_EXERCISES_.
[1] In the post about Chicago bands, how many days did Patrick spend in Cook County Jail?
[2] Rewrite the stretch of the listing from the line containing "RSS ニュースクリップ (985, 379)" through the end of the listing, changing "Log in" to "Sign in" and keeping everything else the same. Return only those lines.

_TEXT TO READ_.
■ ■ ■ ■ ■
As we’ve told you before, there are a lot of exciting independent bands that rock Chicago on a nightly basis. And tonight at The Hideout Johnny Rumble and The Kickback will doing their best to help melt away the memory of yesterday’s massive blizzard that turned the Midwest upside down and shook us up like a big super-sized snow globe.
First up, is a quick reminder of our previous interview with the one of tonight’s openers Kickback. Check it out to discover why they’re ready to explode and how Iggy Pop and The Stooges inspires their live show.
Okay, now it’s time to get to know the headliners power-pop quartet Jonny Rumble.
According to the band’s bio on their website, most of the members — Brian Webb, Patrick O’Connor, Jeremy Pryor, Seth Thomas — have apparently had some very precarious adventures before, during and after their live shows:
[Patrick] played a show in Miami the day of his release with bloody bandages wrapped around his right foot. To help soothe the pain the bar played CCR all night in between bands.
Patrick spent three days in Cook County Jail when he was mistakenly picked up after a show in Logan Square for an erroneous bench warrant.
Brian had to spend the night in the Kalamazoo city jail for a college house party that simply grew out of control.
During a show in Chicago, Seth lost a tooth when he broke a drumstick hitting a symbol. A piece of the stick hit him in the mouth and knocked one of his front teeth out.
■ ■ ■ ■ ■
_RECORDED DATA_.
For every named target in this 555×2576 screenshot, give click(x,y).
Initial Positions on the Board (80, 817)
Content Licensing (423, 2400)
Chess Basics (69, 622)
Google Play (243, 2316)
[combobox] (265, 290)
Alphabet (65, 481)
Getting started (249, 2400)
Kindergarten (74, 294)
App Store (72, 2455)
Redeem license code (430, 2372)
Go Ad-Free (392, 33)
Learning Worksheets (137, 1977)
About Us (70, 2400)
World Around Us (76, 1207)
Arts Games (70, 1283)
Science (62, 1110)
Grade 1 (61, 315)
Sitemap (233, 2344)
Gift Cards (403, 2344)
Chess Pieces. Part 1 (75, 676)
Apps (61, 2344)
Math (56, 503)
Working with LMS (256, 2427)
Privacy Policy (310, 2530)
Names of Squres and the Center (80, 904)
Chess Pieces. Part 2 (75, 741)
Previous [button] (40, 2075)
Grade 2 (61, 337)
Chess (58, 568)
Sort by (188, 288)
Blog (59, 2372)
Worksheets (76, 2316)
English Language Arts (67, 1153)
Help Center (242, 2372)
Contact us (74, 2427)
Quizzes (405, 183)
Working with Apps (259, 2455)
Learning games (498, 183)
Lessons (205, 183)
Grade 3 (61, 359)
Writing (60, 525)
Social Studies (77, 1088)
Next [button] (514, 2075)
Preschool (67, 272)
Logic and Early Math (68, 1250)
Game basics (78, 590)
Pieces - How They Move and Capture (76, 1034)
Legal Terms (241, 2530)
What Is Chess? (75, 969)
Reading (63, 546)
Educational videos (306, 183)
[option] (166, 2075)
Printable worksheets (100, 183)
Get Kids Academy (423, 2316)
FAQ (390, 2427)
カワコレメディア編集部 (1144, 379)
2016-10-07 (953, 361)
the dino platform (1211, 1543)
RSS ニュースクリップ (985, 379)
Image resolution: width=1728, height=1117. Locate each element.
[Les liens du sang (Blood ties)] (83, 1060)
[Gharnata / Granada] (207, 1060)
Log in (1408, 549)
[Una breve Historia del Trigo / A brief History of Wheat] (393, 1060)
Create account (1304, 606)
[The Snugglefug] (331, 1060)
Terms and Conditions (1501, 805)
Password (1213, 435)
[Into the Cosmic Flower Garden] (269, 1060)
■ ■ ■ ■ ■
_SOLUTIONS TO EACH TASK_.
[1] Three days.

[2]
RSS ニュースクリップ (985, 379)
Image resolution: width=1728, height=1117. Locate each element.
[Les liens du sang (Blood ties)] (83, 1060)
[Gharnata / Granada] (207, 1060)
Sign in (1408, 549)
[Una breve Historia del Trigo / A brief History of Wheat] (393, 1060)
Create account (1304, 606)
[The Snugglefug] (331, 1060)
Terms and Conditions (1501, 805)
Password (1213, 435)
[Into the Cosmic Flower Garden] (269, 1060)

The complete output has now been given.